Ahhh the proverbial elephants in the room. You know - those things we don't talk about that continue to grow until they finally force our attention. Maybe it's a health condition we are choosing to remain in denial about. Or a relationship problem we're afraid to confront. Sometimes we may have mistakes we've made that we don't want to admit. Or important decisions we are avoiding. We can coexist for a surprisingly long time pretending that these giant size issues are perfectly fine, or even at times convincing ourselves they aren't there at all, even as we step around them 100 times a day. But here's the trouble with elephants...
They take up an enormous amount of space. An average full grown elephant stands 8 to 13 feet high, and weighs in at between 2 and 7 TONS. That's a really BIG animal to be tromping through your house. They leave no extra room on the couch and break things often, because they don't really fit well in a confined area.

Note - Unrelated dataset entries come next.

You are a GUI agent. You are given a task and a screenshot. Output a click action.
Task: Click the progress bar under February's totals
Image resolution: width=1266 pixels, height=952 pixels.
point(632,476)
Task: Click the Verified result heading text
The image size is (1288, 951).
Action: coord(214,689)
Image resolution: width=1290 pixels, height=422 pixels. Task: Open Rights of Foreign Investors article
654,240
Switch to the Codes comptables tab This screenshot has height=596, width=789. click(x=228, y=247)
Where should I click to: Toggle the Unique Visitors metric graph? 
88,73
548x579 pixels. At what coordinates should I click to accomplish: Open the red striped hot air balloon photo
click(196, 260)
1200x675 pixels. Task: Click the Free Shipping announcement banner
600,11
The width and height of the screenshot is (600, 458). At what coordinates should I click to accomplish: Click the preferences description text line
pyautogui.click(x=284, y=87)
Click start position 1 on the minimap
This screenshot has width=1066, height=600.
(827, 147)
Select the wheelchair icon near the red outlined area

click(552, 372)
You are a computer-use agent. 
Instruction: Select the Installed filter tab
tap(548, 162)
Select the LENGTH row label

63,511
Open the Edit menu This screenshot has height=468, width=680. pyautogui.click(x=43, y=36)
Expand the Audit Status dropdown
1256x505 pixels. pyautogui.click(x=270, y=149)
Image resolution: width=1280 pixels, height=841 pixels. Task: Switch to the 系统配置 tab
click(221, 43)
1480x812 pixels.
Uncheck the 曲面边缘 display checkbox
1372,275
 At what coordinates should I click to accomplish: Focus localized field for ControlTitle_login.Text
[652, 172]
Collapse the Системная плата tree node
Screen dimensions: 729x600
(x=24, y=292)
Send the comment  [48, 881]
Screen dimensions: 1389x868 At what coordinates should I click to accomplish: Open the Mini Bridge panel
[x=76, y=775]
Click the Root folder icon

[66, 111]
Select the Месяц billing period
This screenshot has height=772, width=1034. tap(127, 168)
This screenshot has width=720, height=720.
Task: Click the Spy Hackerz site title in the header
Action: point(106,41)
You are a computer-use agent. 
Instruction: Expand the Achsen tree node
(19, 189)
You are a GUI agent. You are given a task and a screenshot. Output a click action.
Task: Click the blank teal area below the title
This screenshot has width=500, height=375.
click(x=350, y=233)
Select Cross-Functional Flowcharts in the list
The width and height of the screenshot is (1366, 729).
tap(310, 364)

Our unaddressed traumas and dramas are much the same. It's a sticky and exhausting situation continually dancing around the things that need to be said and done, that haven't been. Because ignoring them almost never makes them go away, and if it does it usually is in the form of a relationship ending, which often isn't what we actually wanted. Usually, though, the un-dealt with items remain, dominating our mental and emotional space in decidedly uncomfortable ways. Crashing into our happiness and peace, and even causing physical ailments. Stress damages and can kill - body, mind and spirit. Yes, confronting painful things can be intense and scary. But the increased discomfort that comes from opening up those conversations pales in comparison to a lifetime of carrying such heavy loads around with you unchecked. Be brave.
They need food. A large amount of it. An adult elephant can eat up to 300 pounds of food a DAY. It's a pretty huge grocery bill to keep an elephant fed.
What do our ignored issues feed on? US!!! Our mental clarity and emotional harmony. Our ability to care for and trust others and ourselves fully. Our internal drive and motivation. Our connection to all things spiritual. Suppressed fears and problems can literally eat us alive from the inside out, and their appetite is insatiable. Isn't it time to talk about some things, so future brain and heart fuel can go towards learning, nurturing and loving instead?
They poop. 8 to 10 times a day. That adds up to an awful lot of...well...you know. The mess! The smell! Not to mention the continual risk of stepping in it. No thank you.
But honestly, that's nothing compared to the BS generated while living with unresolved conflicts. The justifications, excuses and sometimes complete and total lies we need to tell ourselves and others, to be able to continue to deny the obvious, are quite frankly total crap. Be better than that! Honesty and authenticity are worth their weight in gold. And I'd much rather have a pile of gold than a pile of...that. Wouldn't you?
So let's leave the elephants to the circus. Politely ask them to relocate, or forcibly usher them out if needed. Talk it through (maybe even with a therapist) when necessary. Some elephants simply wanted to be noticed, and will quietly leave on their own once they have been. Others have become rather comfortable in your living room, and might put up some resistance to the idea of being moved. Whatever it takes, though, look them squarely in the eye and make it clear that you no longer want to be roommates. 5 tons lighter, you'll be really glad you did.